Renal vein thrombosis after kidney transplant is a rare but potentially graft-threatening event. As sequelae of this complication can range from brief acute kidney injury to total graft failure, it is necessary to maintain close clinical observation postoperatively. If posttransplant renal vein thrombosis does occur, recanalization may be attempted with mechanical thrombectomy, suction thrombectomy, or explantation and reimplantation of the allograft. This is a novel report of the successful use of suction thrombectomy to treat renal vein thrombosis in a pediatric kidney transplant.
Abbreviations and Acronyms
Renal vein thrombosis (RVT) after kidney transplant is reported in up to 4.2% of adult kidney transplant patients and can be a graft-threatening event.1 In the pediatric population, an overall allograft vascular thrombosis rate of 5% to 10% has been reported.2 Whether in the adult or pediatric population, close clinical observation posttransplant is necessary to enable prompt action if this condition develops. Presentation often includes various signs, including nausea, vomiting, abdominal pain, gross hematuria, or oliguria. Depending on the severity and duration of graft injury because of RVT, the postintervention prognosis can range from brief, self-resolving acute kidney injury to total graft failure.2,3
Although early diagnosis and urgent treatment are necessary, they are often unsuccessful.1 Successful revascularization using thrombolytic therapy with mechanical thrombectomy or suction thrombectomy has been described in adults. In addition, successful open thrombectomy after explantation and reimplantation of the allograft has been reported.4,5
This is the first case of successful suction thrombectomy in a pediatric patient described, to the best of the authors' knowledge. Given the potential severity of this complication and the degree to which it threatens graft survival, awareness of the potential success of suction thrombectomy may contribute to graft rescue from RVT in future cases. The patient consented to the use of her case details and vascular images for the purposes of research and publication. Data, including clinical notes, biochemical laboratory findings, and operative notes, were retrospectively collected from the electronic medical record. Ultrasonography and Doppler images were also reviewed and are presented here.

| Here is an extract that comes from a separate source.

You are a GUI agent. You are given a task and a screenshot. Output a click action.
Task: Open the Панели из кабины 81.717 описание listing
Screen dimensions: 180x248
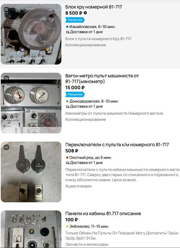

The patient is 17 years old and female (height, 157 cm; weight, 81.5 kg), with antineutrophilic cytoplasmic antibody–associated vasculitis complicated by stage 5 chronic kidney disease, diagnosed in 2013. She was admitted to the hospital for a preemptive deceased-donor kidney transplant. On admission, her estimated glomerular filtration rate was 20 mL/min, and daily urine output was 1.5 L per day. She and her family reported no recent changes in health or any new shortness of breath, abdominal pain, change in bowel patterns, or dysuria. Preoperative review of systems was otherwise normal, and the patient did not have any history of abdominal surgery. Preoperative physical examination was significant for stage II hypertension (blood pressure, 142/106 mm Hg) and obesity (body mass index, 32.7 kg/m2). Medications used before admission included azathioprine, norethindrone, nifedipine, iron supplement, hydrochlorothiazide, clonidine, and cholecalciferol.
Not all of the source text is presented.